**Task to carry out**
Your answer should consist solely of the lines from the one holding "Image resolution: width=778" through the final line of the entries, reproduced exactly and without pictures.
• • •
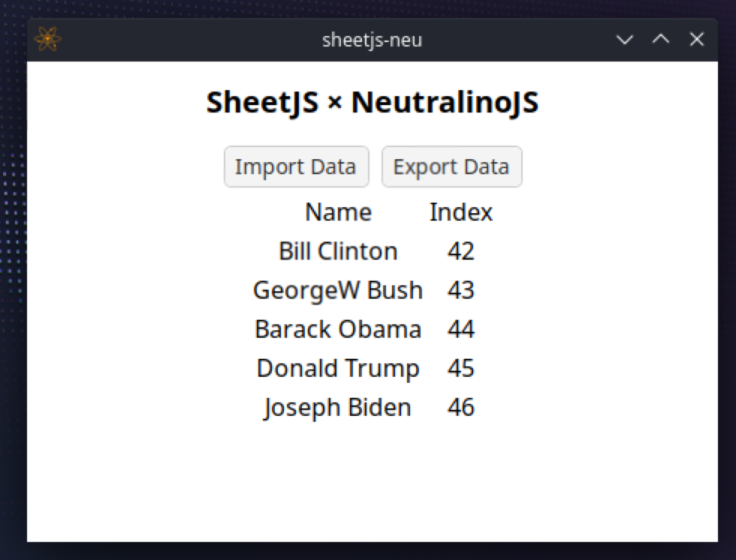Maximize window using up chevron icon
The image size is (736, 560).
click(x=660, y=40)
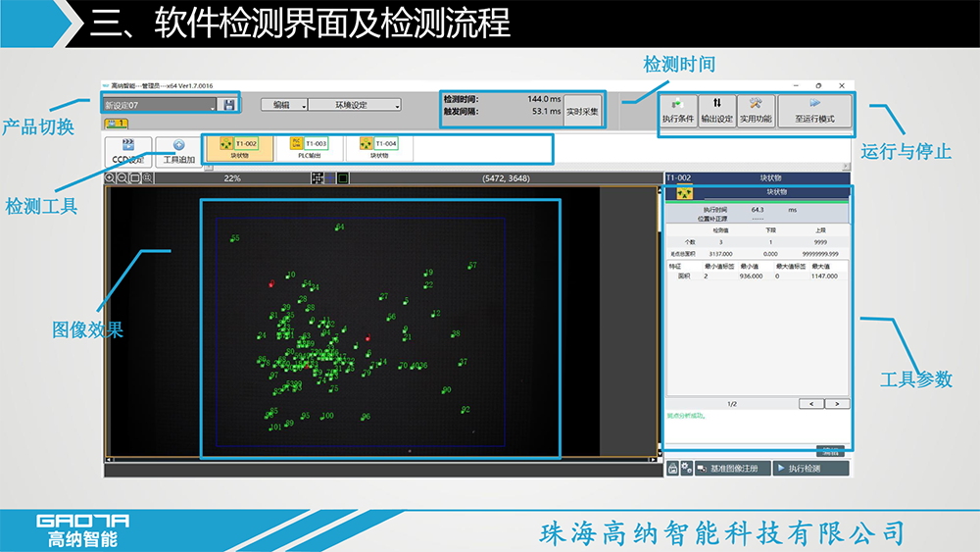This screenshot has height=552, width=980.
Task: Click the 实时采集 live capture button
Action: click(x=582, y=111)
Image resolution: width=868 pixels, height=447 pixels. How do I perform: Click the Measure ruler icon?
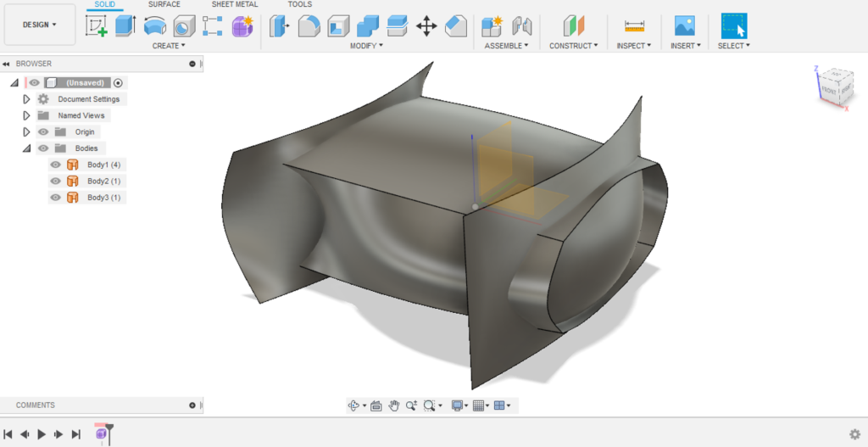[x=634, y=26]
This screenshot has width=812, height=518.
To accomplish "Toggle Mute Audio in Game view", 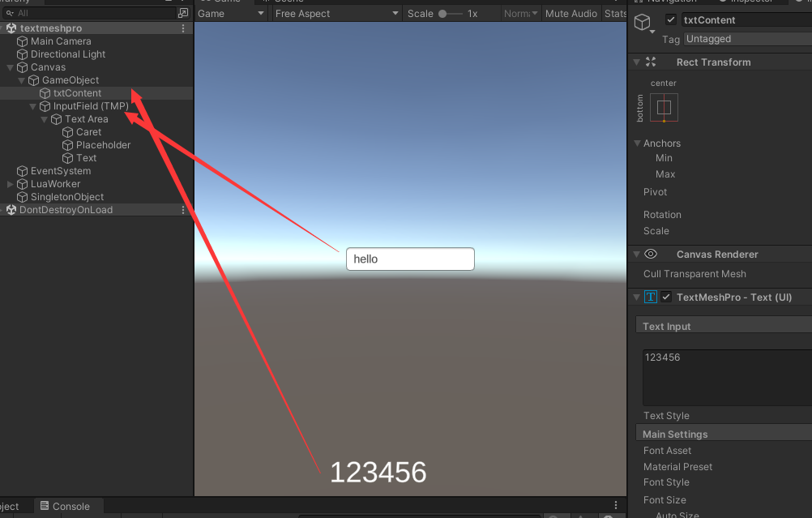I will pos(571,14).
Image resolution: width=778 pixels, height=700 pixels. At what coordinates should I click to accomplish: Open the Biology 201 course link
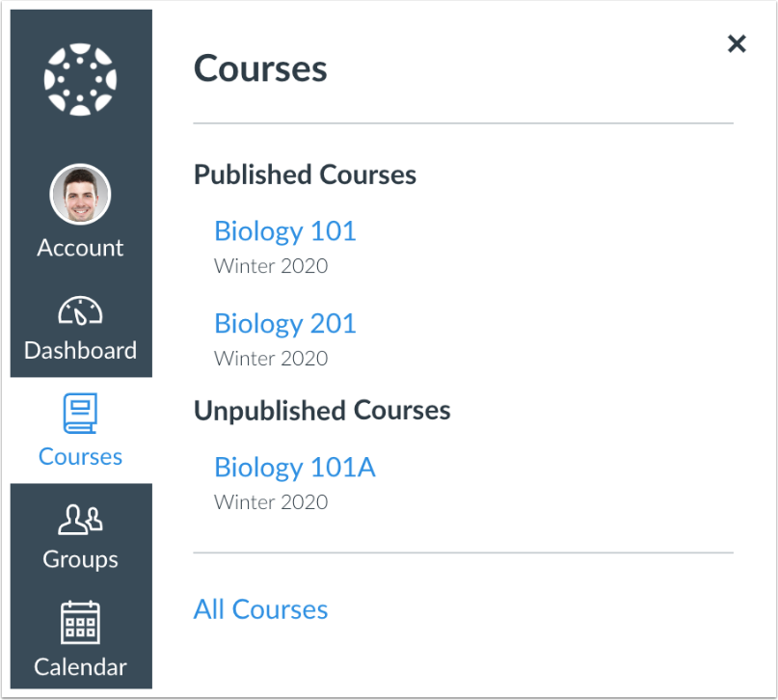(285, 324)
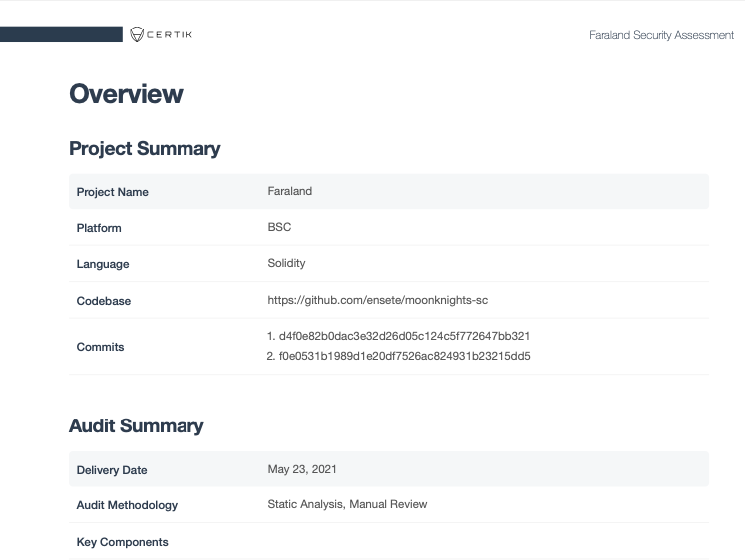Open the GitHub moonknights-sc codebase link
Screen dimensions: 745x560
tap(377, 300)
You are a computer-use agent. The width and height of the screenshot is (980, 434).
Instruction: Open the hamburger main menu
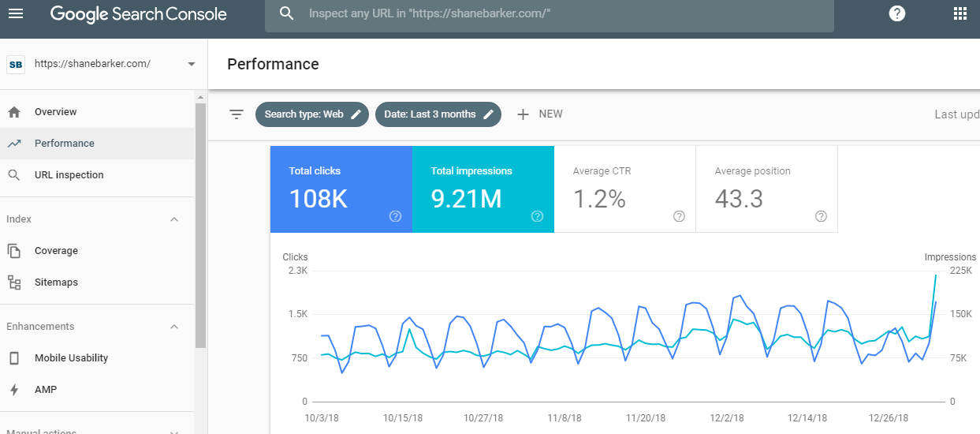pos(16,13)
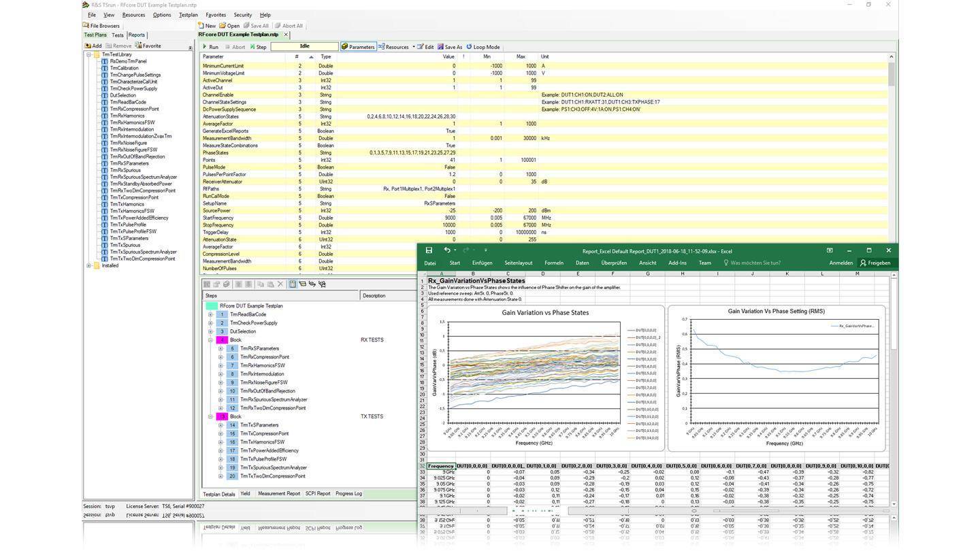Screen dimensions: 980x551
Task: Switch to the Measurement Report tab
Action: pyautogui.click(x=278, y=494)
• • •
**Exercise answer**
Image resolution: width=778 pixels, height=700 pixels. At what coordinates should I click to accomplish: Open the Biology 201 course link
(285, 324)
Open the GitHub moonknights-sc codebase link
Screen dimensions: 745x560
tap(377, 300)
You are a computer-use agent. The width and height of the screenshot is (980, 434).
Instruction: Open the hamburger main menu
pos(16,13)
Screen dimensions: 980x551
Task: Switch to the Measurement Report tab
Action: pyautogui.click(x=278, y=494)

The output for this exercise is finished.